(begin)

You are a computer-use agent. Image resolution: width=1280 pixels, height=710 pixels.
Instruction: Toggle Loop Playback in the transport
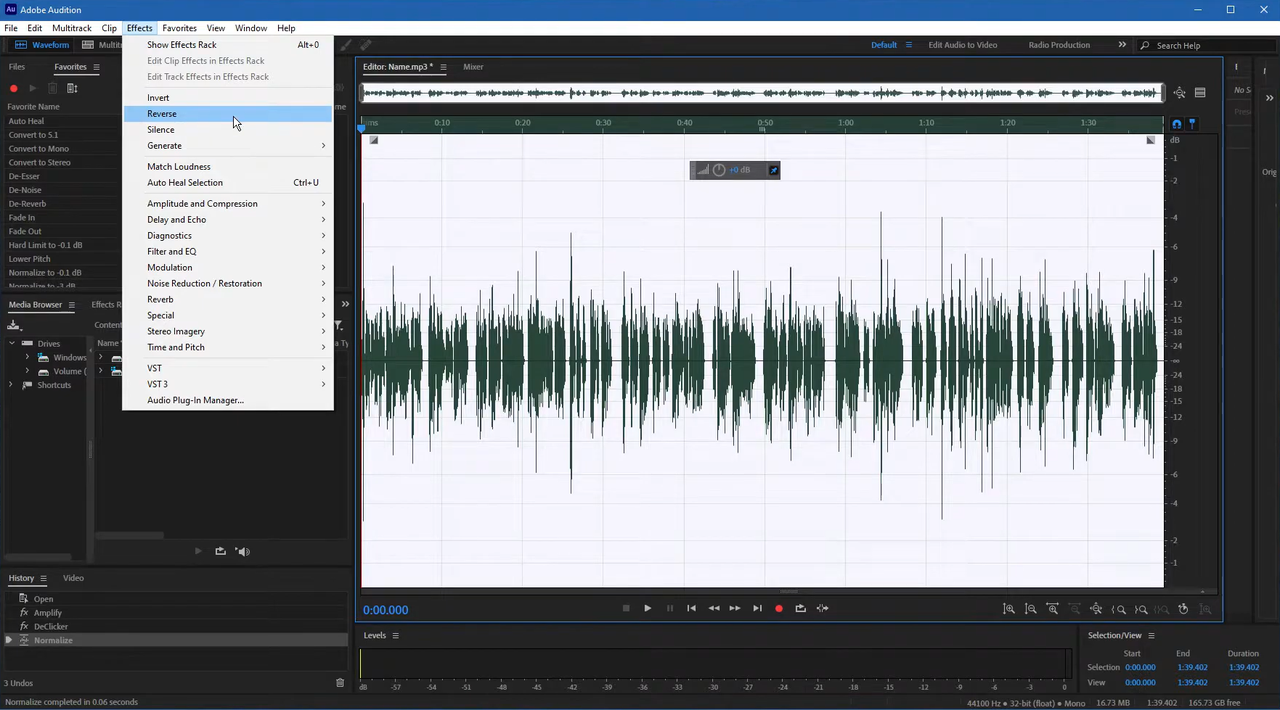(x=800, y=608)
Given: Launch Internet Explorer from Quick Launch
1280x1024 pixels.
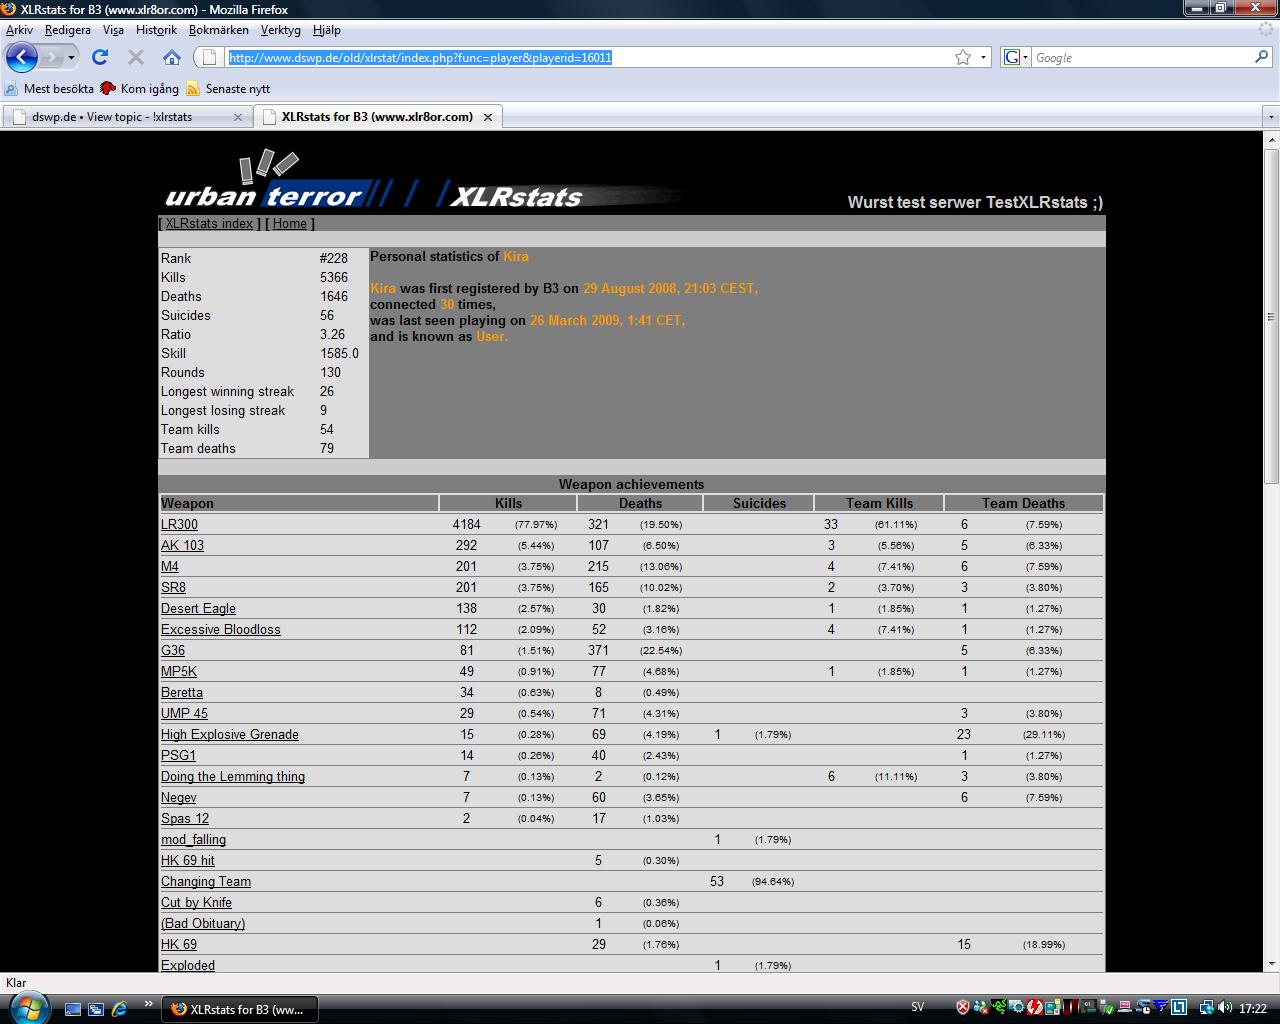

(end)

**Directive**
Find each line in the records above that contains the word "pixels", and copy those lines.

**Right answer**
You are a computer-use agent. Image resolution: width=1280 pixels, height=710 pixels.
1280x1024 pixels.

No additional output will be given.